Knowledgeable Lutherans are *adamant* that they are monergistic on the question of salvation. They also insist on the deadness of man's will, and the necessity of faith. And they believe in baptismal regeneration. And they believe that God so implants faith by baptism, and that God saves those who have faith, and keeps them in the faith by the means of grace. They believe election is "in Christ," meaning that the only way to understand election is to view Christ as elect and believers in him, and not that "persons" are elect (hence, Rom.9 is more of a "corporate" discussion of election to them, and not individual). And they believe that people can lose their salvation. And they bel--... 

Whoops. What was that? How can God give a gift (faith, salvation) and take it back, based on something I do/fail to do (maintain, attend, ... ) ??!? And yet it's ALL what God does (monergism), his giving, his maintaining me, his gift of faith...

Reformed people see an irreconcilable inconsistency there, an inconsistency based on how WE read the data, and based on a presumptively shared Augustinian basis for our doctrine of election.
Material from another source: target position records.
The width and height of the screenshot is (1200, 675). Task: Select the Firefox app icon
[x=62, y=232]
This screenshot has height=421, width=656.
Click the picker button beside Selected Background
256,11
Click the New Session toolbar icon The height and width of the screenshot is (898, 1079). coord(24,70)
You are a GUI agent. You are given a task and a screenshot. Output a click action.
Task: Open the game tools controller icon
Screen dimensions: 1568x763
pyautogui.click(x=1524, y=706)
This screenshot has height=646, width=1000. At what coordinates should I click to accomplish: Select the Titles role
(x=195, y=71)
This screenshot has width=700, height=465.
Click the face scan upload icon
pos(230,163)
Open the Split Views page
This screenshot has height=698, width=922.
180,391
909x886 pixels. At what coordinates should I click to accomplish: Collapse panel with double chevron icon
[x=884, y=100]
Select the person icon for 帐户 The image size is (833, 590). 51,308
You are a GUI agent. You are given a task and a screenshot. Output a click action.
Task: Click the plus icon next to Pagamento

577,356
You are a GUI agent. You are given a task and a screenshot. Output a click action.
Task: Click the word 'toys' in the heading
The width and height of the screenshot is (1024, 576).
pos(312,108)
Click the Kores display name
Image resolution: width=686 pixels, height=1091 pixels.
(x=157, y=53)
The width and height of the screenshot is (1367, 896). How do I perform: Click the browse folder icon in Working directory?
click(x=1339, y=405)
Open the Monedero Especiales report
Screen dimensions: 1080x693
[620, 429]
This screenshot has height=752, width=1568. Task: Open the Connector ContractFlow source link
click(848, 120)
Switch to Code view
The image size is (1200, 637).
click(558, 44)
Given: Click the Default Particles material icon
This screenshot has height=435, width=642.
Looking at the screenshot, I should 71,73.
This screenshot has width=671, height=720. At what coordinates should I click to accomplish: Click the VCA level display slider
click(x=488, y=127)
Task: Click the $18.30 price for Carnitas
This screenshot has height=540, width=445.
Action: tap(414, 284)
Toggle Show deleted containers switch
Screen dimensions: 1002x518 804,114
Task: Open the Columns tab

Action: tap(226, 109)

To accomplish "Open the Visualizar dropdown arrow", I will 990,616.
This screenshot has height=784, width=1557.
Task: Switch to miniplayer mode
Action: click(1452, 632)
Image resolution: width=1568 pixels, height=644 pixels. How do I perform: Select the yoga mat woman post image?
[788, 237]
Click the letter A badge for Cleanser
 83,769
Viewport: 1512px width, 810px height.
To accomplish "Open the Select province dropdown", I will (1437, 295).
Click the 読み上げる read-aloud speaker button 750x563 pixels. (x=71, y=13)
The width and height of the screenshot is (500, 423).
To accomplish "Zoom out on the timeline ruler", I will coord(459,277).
We have to allow that the Lutherans do not accept that reckoning of an inconsistency. We have to understand that they are actually critical of Augustin at certain points. They tend to follow the softening of certain Augustinian tenets by the Council of Orange.

Do I think Lutheran's inject a strong human-dependent element into their "monergism" at this point? Absolutely, I do. But, to their credit, they allow that it is only a negative element, that sin and its power is the source. How does it happen that God alone gives salvation equally to all recipients (of his means), nevertheless salvation is dependent on me when I hold or fail to hold on to it; and yet this salvation is ascribed to God's power alone, "from beginning to end." Is it, or isn't it, we ask. Isn't God responsible for the strength and practice of my grip? And why mine, and not that guy's, if it hasn't to do with election?

And the Lutheran says, "It's a mystery. We just know you are wrong to say it is about pretemporal elect persons or not."

Reactions: Edifying 1


----------



## InSlaveryToChrist

Could it be possible that at some point in his late years Luther radically changed his own view of God's sovereignty, election, love and/or the Atonement from the theology he had AFTER he came to embrace salvation by faith alone?

---------- Post added at 03:07 PM ---------- Previous post was at 03:06 PM ----------




CharlieJ said:


> At least at the beginning part of the sermon, Luther is combating those who try to separate the end (election to salvation) from the means (faith and holiness).



That's exactly the impression I got from the text! But then the end part seems very odd, indeed.


----------



## elnwood

Contra_Mundum said:


> Whoops. What was that? How can God give a gift (faith, salvation) and take it back, based on something I do/fail to do (maintain, attend, ... ) ??!? And yet it's ALL what God does (monergism), his giving, his maintaining me, his gift of faith...



I remember seeing a chart that distinguished between monergism and synergism before and after conversion.

Calvinism is monergism for both, Arminianism is synergism for both, Lutheranism is monergism before conversion and synergism after conversion, and "once-saved-always-saved" is synergism before conversion and monergism after conversion. It's generalized in a lot of ways, but I found it helpful conceptually.


----------



## Contra_Mundum

Thanks, Don. That's actually a very nice summary, possibly a bit stereotyped, but I think I'll file that away under "soundbite answers."


----------